The Great Salt Lake Trail eBook

This eBook from the Gutenberg Project consists of approximately 587 pages of information about The Great Salt Lake Trail.

The Great Salt Lake Trail eBook

This eBook from the Gutenberg Project consists of approximately 587 pages of information about The Great Salt Lake Trail.

Until fifty years ago the whole region watered by the Platte was regarded as a veritable desert, never to be brought under the domain of agriculture, but forever doomed to a hopeless sterility.  Its inhabitants were a wild, merciless horde of savages, whose only aim was murder, and an unceasing warfare against any encroachment upon their domain by the hated palefaces.

The river is very shallow, and for that reason was called by the Otoes, whose country embraced the region at its mouth, the Ne-bras-ka, and re-christened the Platte by the French trappers, a term synonymous to that given by the Indians.

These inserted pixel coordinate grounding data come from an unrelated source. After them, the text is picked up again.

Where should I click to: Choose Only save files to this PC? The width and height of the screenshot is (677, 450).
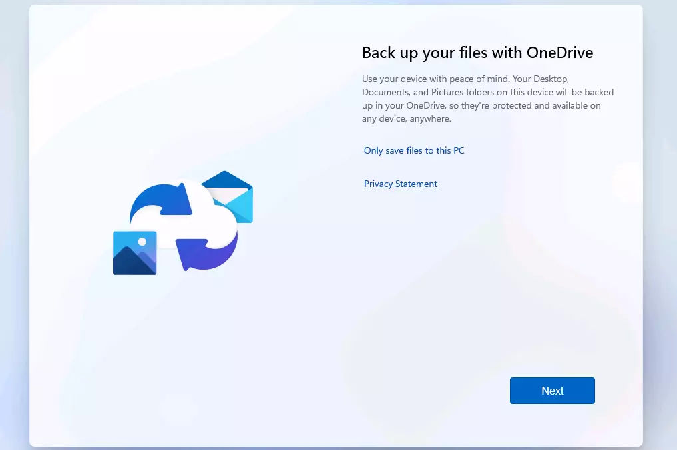click(414, 150)
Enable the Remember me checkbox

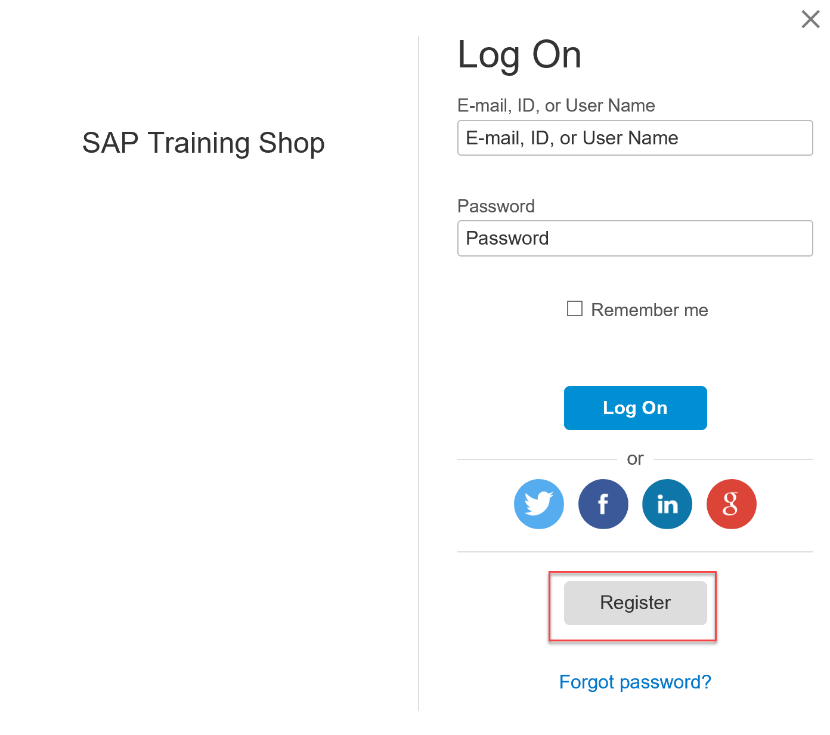(x=574, y=308)
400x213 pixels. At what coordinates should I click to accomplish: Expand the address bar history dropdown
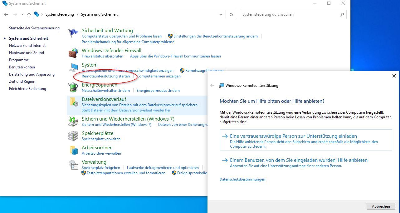coord(221,14)
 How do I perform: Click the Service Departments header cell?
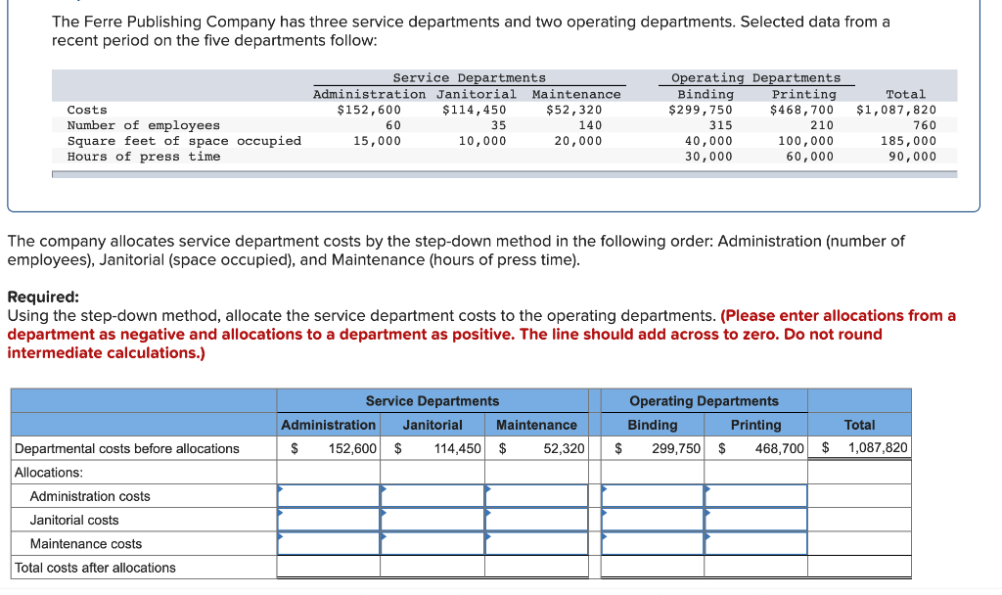pyautogui.click(x=433, y=401)
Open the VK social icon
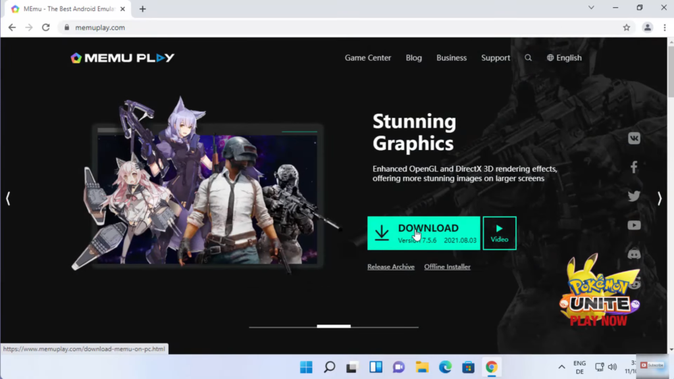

The Platte River, nearly three-quarters of a century ago, was called
by Washington Irving,
        The most magnificent and most useless of streams.  Abstraction
        made of its defects, nothing can be more pleasing than the
        perspective which it presents to the eye.  Its islands have
        the appearance of a labyrinth of groves floating on the waters. 
        Their extraordinary position gives an air of youth and
        loveliness to the whole scene.  If to this be added the
        undulations of the river, the waving of the verdure, the
        alternations of light and shade, the succession of these
        islands varying in form and beauty, and the purity of the
        atmosphere, some idea may be formed of the pleasing sensations
        which the traveller experiences on beholding a scene that
        seems to have started fresh from the hands of the Creator.

The valley is wide, and once was covered with luxuriant grass and dotted with many-coloured flowers.  For a great distance along its lower portions, the banks were fringed with a heavy growth of cottonwood, willow, and other varieties of timber.

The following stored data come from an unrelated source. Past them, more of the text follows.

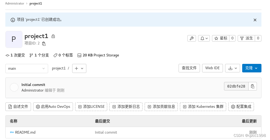Click the Administrator avatar on commit
This screenshot has height=140, width=270.
[x=14, y=87]
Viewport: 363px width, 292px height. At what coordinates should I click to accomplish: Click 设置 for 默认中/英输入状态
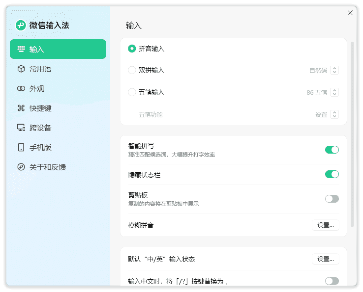[x=325, y=259]
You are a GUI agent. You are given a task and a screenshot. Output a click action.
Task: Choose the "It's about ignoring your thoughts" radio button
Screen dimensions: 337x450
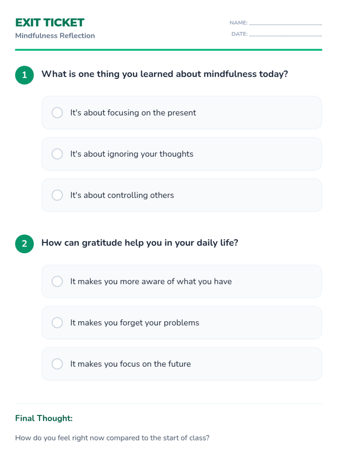point(57,154)
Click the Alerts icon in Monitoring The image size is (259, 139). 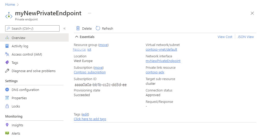(x=7, y=133)
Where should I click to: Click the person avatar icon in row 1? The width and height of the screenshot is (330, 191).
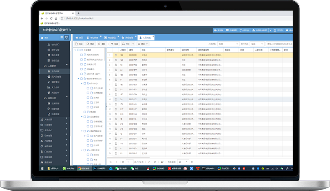click(x=116, y=55)
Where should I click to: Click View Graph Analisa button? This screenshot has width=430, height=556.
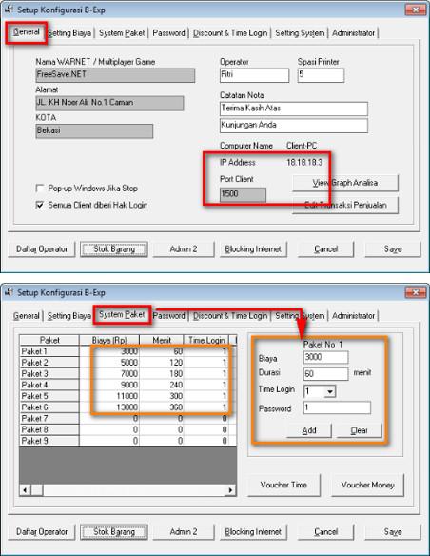click(x=345, y=183)
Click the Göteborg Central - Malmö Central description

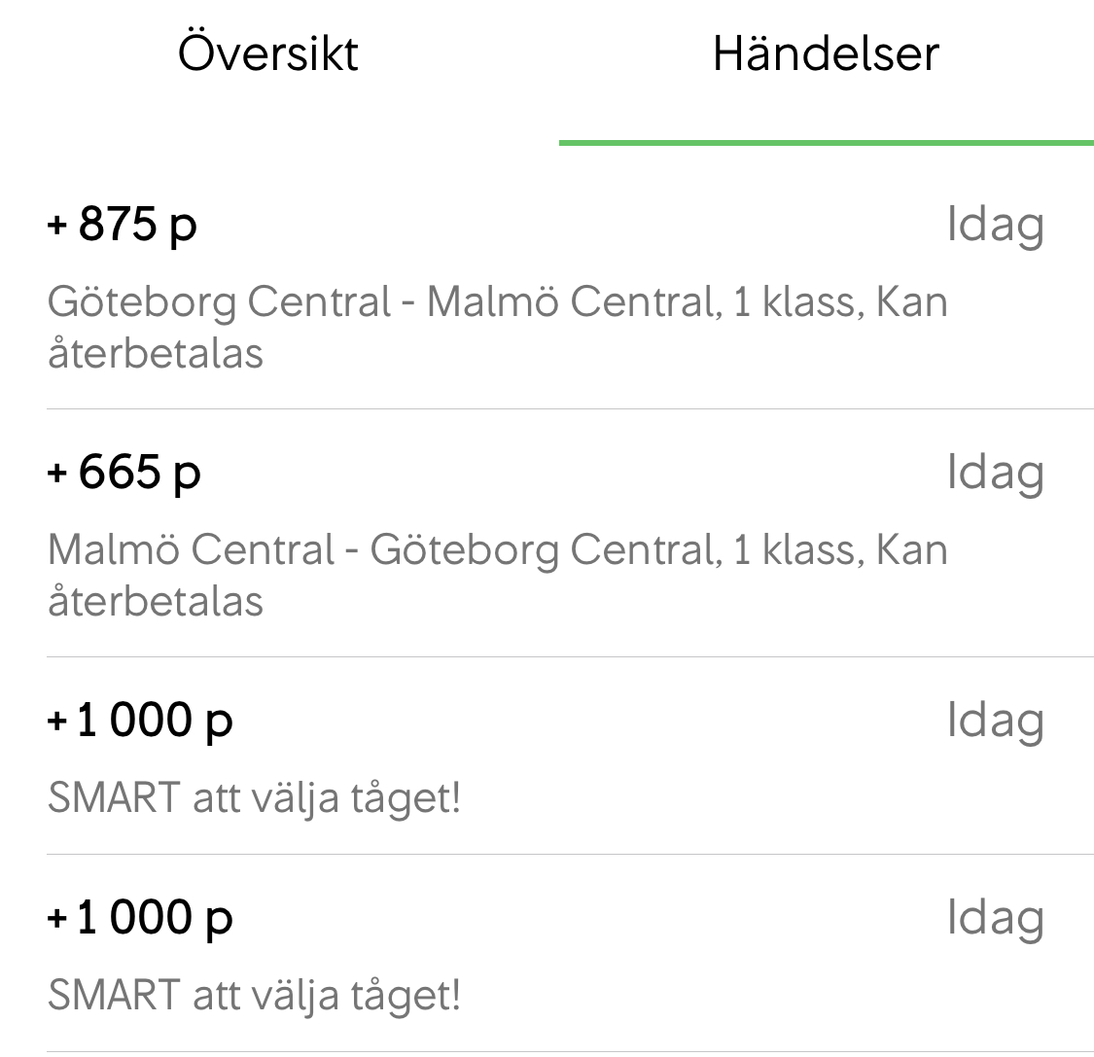(x=497, y=302)
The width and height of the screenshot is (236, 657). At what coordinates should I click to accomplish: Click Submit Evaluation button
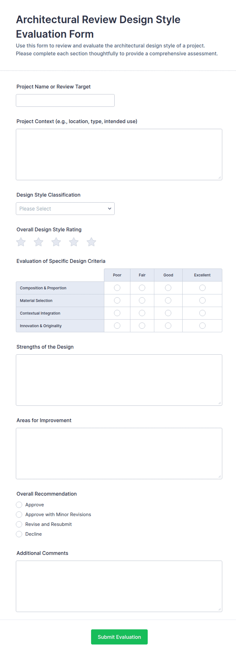[x=119, y=637]
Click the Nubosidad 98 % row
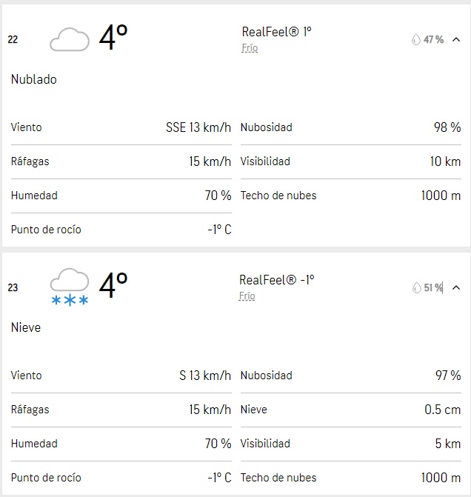Image resolution: width=471 pixels, height=497 pixels. click(x=350, y=127)
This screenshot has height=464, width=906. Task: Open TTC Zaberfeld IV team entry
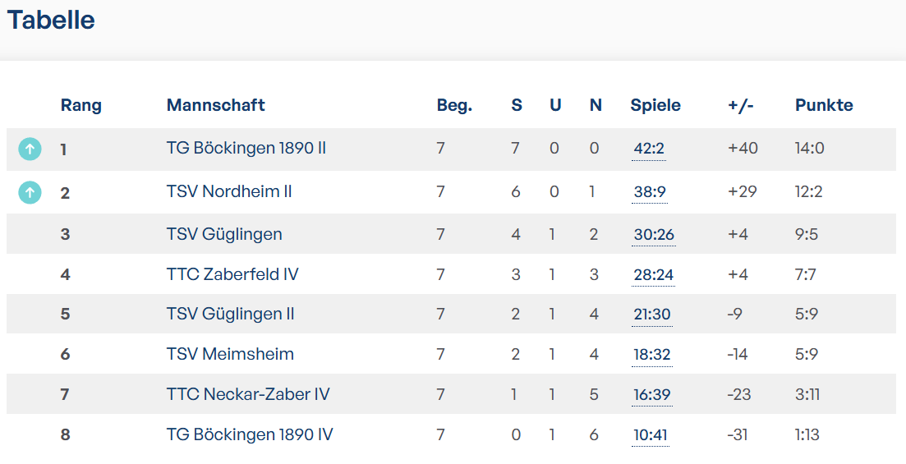point(232,274)
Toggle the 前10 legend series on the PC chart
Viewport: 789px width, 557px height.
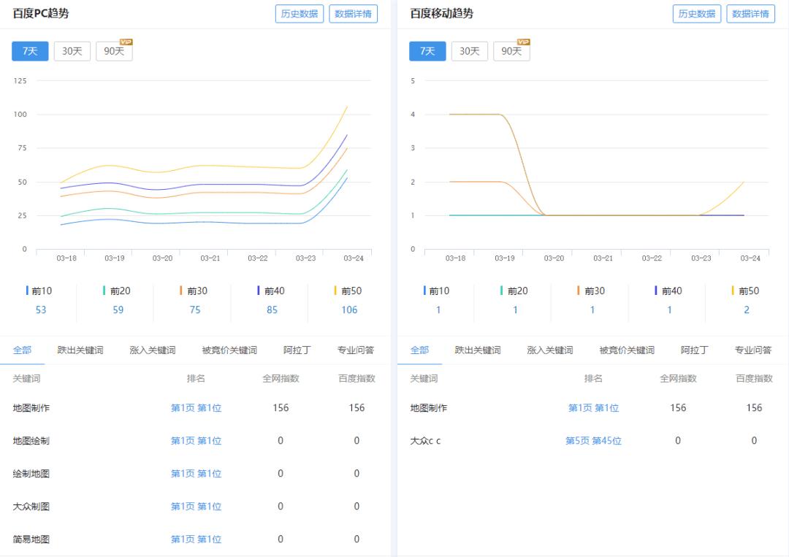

In its solitude at the beginning of the present century, it might properly be claimed as the arena of the tornado and the race course of the winds.  Climatic changes, which follow the empire of the plough, have dissipated such atmospheric phenomena as characterized the vast wilderness in its days of absolute isolation from the march of civilization, as they have elsewhere in the central regions of the continent.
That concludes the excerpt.